Henri Lemoine

Personal information
- Born: 18 June 1909 Massy, Essonne, France
- Died: 21 September 1991 (aged 82) Montrouge, France

Sport
- Sport: Cycling
- Club: Vélo Club de Levallois, Levallois-Perret

Medal record
Representing France
UCI Motor-paced World Championships
| Bronze medal – third place | 1951 Milan | Professionals |
| Bronze medal – third place | 1952 Paris | Professionals |
| Bronze medal – third place | 1953 Zurich | Professionals |

= Henri Lemoine (cyclist) =

French cyclist (1909–1991)

Henri Lemoine (18 June 1909 - 21 September 1991) was a French cyclist.

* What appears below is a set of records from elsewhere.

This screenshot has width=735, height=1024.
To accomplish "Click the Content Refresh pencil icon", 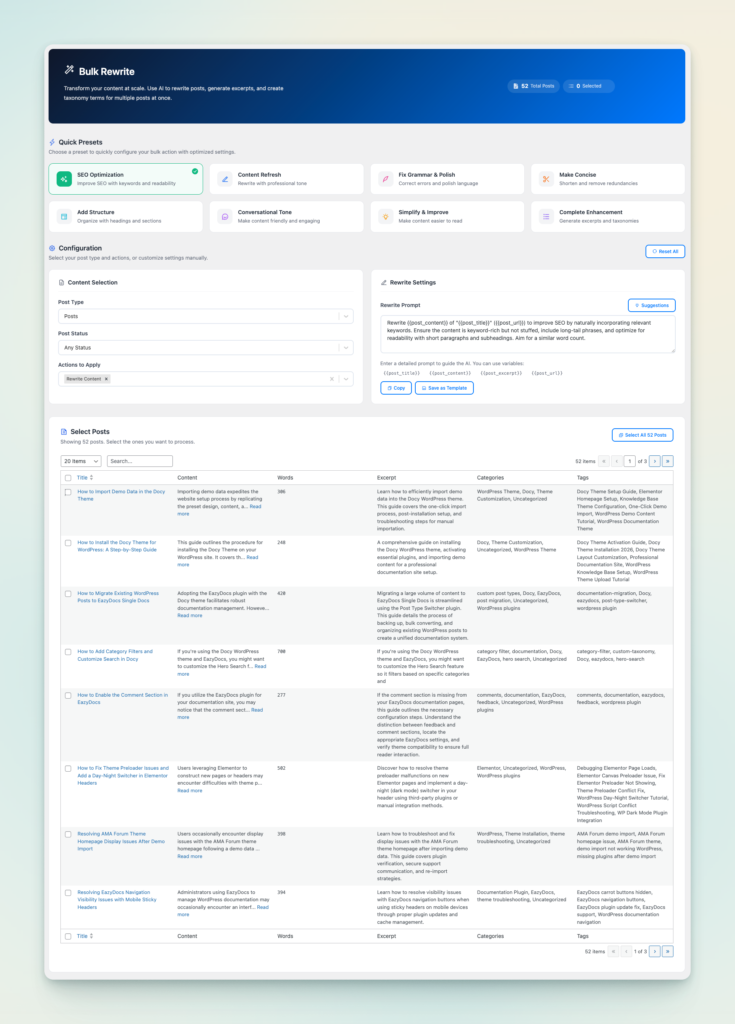I will point(225,179).
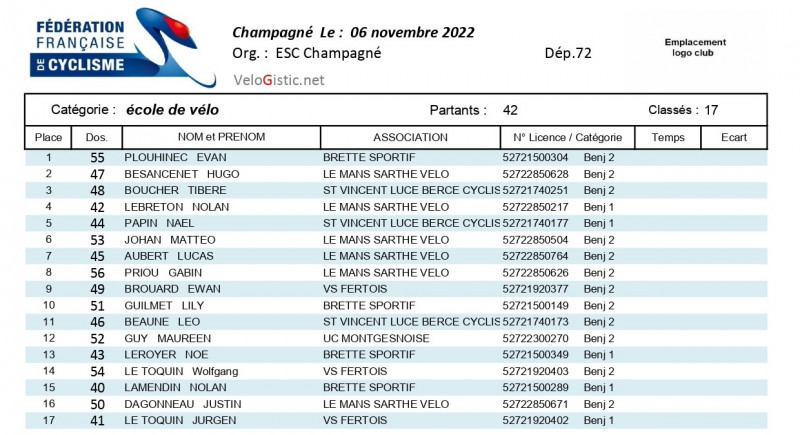Click the "école de vélo" category title
This screenshot has width=800, height=435.
click(172, 110)
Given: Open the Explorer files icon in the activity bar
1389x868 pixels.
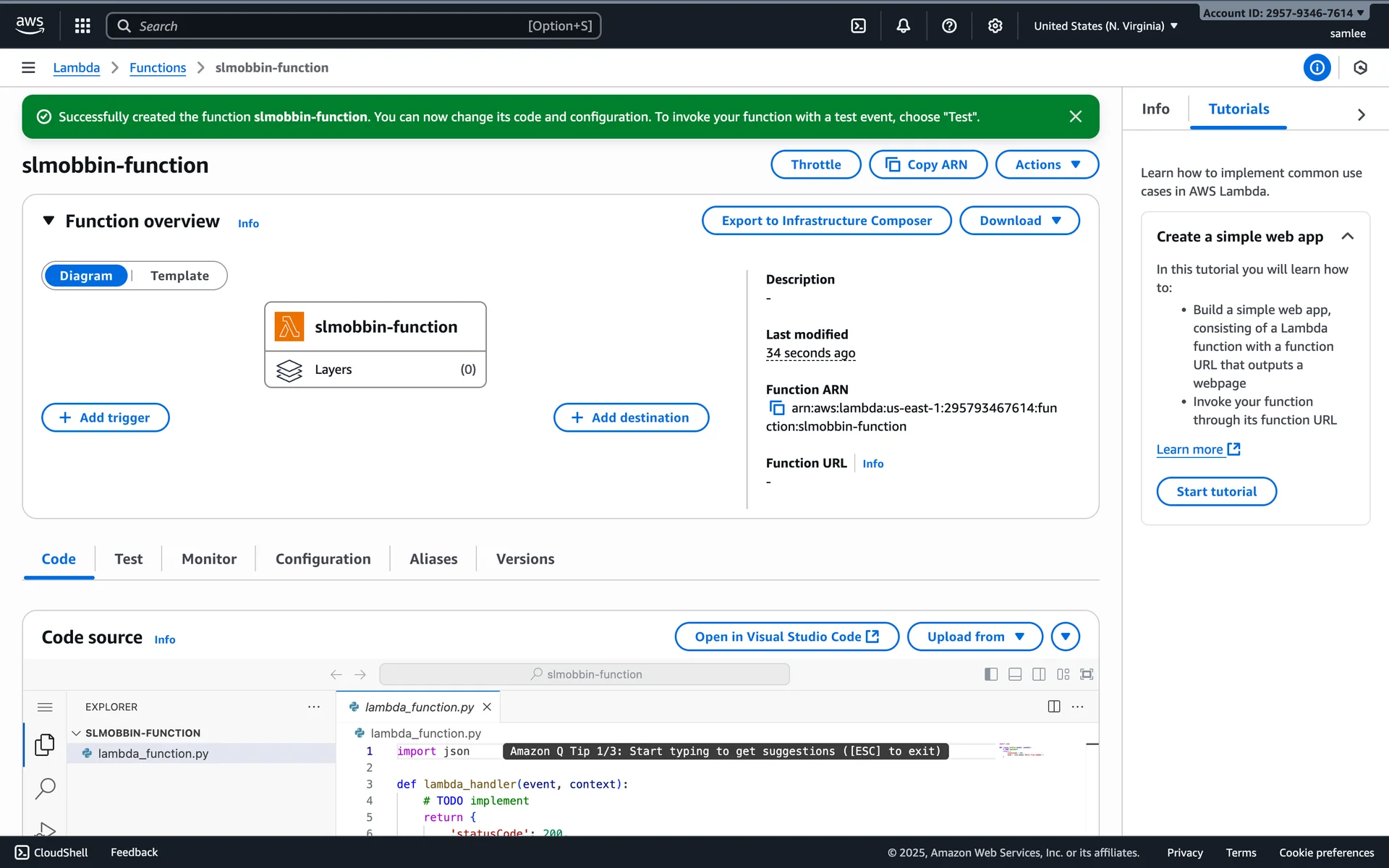Looking at the screenshot, I should (45, 744).
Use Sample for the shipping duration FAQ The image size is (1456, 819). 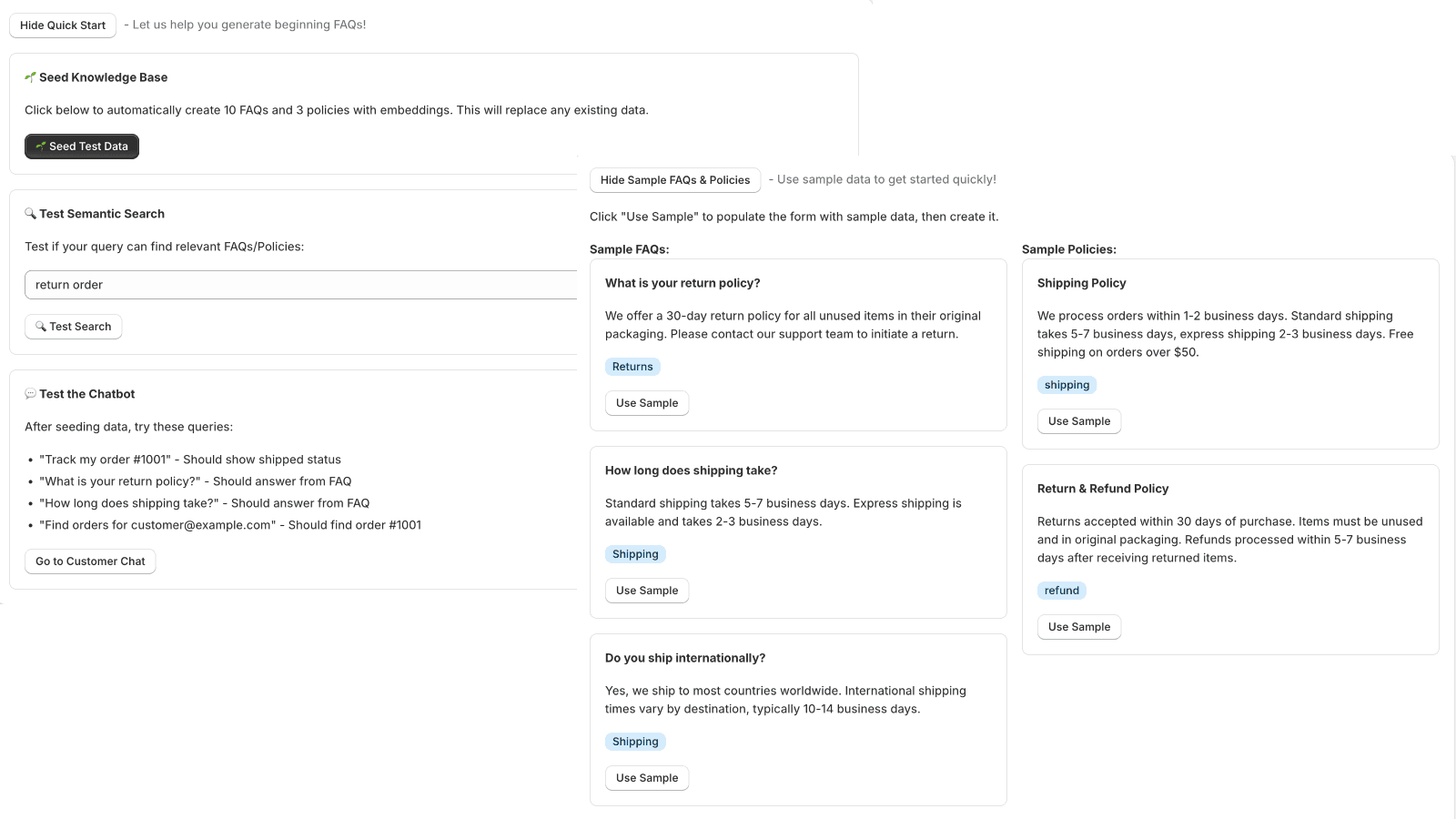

He competed at the 1928 Summer Olympics in the 2000 m tandem sprint and finished in fifth place. He then turned professional and competed up to 1958 in road racing and motor-paced racing. In the latter discipline he won six national titles, in 1938, 1942, 1945, and 1951–53, as well as three bronze medals at the UCI Motor-paced World Championships in 1951–1953. On 23 July 1931 he set a world record in one kilometre from standing start at the Buffalo Stadium (1'10.80).

In road races, he finished second in the Critérium des As in 1930 and 1931, 11th in the 1932 Critérium Internationale, and 20th in the 1933 Grand Prix des Nations.